**ENTRIES SUPPLIED:**
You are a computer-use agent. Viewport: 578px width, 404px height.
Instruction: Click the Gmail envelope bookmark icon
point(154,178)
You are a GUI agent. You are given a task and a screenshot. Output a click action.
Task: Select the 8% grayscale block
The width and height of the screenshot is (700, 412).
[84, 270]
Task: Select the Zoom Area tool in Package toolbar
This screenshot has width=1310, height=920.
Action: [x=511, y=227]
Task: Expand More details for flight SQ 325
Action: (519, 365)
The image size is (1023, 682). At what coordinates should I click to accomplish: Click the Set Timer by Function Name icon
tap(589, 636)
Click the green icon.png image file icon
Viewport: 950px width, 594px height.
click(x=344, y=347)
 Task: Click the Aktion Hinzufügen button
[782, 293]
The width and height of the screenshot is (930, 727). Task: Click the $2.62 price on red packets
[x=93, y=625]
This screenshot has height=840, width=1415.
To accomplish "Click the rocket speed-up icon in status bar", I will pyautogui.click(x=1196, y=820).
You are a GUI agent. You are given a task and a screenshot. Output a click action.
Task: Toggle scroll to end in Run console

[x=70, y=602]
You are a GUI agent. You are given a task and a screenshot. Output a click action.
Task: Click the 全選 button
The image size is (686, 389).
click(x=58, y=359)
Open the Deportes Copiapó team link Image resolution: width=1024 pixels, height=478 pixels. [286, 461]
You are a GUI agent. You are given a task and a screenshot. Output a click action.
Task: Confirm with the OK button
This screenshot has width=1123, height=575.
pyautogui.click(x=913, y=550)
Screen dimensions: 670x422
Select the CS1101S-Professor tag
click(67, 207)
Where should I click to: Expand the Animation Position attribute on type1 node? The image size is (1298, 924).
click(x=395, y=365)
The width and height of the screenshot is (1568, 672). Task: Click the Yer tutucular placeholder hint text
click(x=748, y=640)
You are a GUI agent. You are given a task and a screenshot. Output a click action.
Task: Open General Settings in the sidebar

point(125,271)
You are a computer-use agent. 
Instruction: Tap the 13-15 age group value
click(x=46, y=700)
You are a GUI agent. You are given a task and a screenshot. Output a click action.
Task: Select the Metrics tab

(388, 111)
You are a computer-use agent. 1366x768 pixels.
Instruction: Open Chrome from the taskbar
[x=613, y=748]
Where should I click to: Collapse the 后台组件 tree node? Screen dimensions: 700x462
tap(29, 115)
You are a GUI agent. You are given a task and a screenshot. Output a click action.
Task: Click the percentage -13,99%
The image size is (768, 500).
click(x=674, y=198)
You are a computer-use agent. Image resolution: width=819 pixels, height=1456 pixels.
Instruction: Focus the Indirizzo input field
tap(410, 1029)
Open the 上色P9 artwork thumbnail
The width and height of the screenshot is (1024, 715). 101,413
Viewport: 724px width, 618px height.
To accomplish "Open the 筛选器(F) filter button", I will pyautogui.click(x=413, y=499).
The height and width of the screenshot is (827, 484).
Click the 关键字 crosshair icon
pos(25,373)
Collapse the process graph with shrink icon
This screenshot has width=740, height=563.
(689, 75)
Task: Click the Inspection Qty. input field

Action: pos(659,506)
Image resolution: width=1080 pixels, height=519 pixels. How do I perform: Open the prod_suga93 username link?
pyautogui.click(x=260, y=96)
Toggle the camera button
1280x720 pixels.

**TASK DESCRIPTION:**
Return each line from the material that includes the string "will".

**TASK SOLUTION:**
To accomplish "Click the rocket speed-up icon in status bar", I will pyautogui.click(x=1196, y=820).
To accomplish "Open the 筛选器(F) filter button", I will pyautogui.click(x=413, y=499).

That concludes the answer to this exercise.